Flip/Symmetrize Deformers is Yu Ueda’s dialog script to mirror, flip and symmetrize envelope deformers. The script can also flip curve and bone deformers.

When did you begin to notice that other artists might be interested in your scripts?

When I started writing scripts, the only user who tested my scripts was a co-worker. We learned basic coding and bounced around ideas between each other. I received a lot of suggestions and encouragement from him. When he co-founded a Discord channel for Toon Boom technical artists, the situation changed. Suddenly, I had a place where I could share my scripts with people who work in the industry and get feedback. To be honest, I’m not sure how many people use my scripts. I was contacted to make some simple tools for other users, and they seem to be happy with the work I made for them.

What feedback have you received from other animators about your scripts?

It’s always refreshing to see how animators use my script since most of them are written with a rigger’s needs in mind. Move Art Between Art Layers, for instance, is a tool for processing multiple frames during rigging. Until an animator on Discord told me, I didn’t realize it would be useful if the script could process one frame at a time. I had coding friends on Discord channels who gave me advice on improving the user experience, such as reducing the number of clicks for users. The knowledge being shared on discord is pretty mind-blowing. I saw someone’s post about making views or setting shortcut keys to user scripts. There are so many aspects of UI that I want to explore.

For the future, I would like to start incorporating scripts for the animation pipelines we use at work. That way I can work more closely with other animators and post-compositing artists.

 

While we have you, we noticed that you recently published a film called The Isle of Decoys, in which you attempted to replicate the look of frame-by-frame animation with 2d rigs. What drew you to this approach to animation?

The film was a part of my MFA thesis project. My personal drawing style is heavily inspired by manga artist as well as western cartoonists, like Ralph Steadman, so I really wanted my animation to be in my style. It was also my long-time goal to figure out a 2D rigging pipeline for Japanese anime, so I used this project as an opportunity to dive in.

The rig originally had too many looped envelope Deformers. It got so heavy that my MacBook overheated and I had to cool it down inside my refrigerator. I am curious to see if I can reduce the rigging time by using my scripts alongside new features in Harmony.

What advice do you have for animators, riggers and compositors who are curious about writing scripts of their own?

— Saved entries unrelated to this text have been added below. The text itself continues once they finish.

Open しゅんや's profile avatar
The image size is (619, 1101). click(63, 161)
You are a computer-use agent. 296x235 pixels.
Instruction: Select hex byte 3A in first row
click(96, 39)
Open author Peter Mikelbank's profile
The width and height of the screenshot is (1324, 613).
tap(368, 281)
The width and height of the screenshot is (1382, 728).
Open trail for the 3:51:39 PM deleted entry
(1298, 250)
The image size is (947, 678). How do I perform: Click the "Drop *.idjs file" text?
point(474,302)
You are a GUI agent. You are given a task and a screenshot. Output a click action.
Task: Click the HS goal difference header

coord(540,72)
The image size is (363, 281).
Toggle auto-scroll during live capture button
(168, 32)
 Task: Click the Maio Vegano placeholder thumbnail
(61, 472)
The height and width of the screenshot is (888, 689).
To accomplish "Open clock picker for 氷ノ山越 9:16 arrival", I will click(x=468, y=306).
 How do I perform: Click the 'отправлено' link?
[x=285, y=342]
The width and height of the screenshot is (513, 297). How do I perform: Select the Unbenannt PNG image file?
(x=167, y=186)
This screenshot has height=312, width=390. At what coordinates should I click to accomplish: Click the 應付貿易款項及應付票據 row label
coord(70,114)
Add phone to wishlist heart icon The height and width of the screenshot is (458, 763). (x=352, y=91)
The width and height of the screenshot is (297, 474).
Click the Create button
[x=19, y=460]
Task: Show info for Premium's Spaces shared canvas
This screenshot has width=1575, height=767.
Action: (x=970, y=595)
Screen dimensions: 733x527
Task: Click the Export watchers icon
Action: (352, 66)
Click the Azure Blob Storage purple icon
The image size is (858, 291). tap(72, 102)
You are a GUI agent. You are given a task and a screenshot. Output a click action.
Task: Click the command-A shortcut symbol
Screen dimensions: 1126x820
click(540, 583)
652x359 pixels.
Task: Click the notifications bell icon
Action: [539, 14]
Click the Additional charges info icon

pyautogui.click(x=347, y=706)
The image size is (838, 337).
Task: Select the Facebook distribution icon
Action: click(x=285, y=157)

I can only speak for riggers but scripting can automate so many repetitive tasks. You can create pipelines that would be too time-consuming to do by hand. If you have been curious about scripting like I was, you should start taking free courses online!


Interested in seeing more of Yu Ueda’s scripts and animation? Be sure to visit his portfolio and watch The Isle of Decoys. If you would like to share scripts with other Harmony users, visit the #Script-Sharing channel on the Official Toon Boom Community Discord server.

0

1 of 0

No notification to see.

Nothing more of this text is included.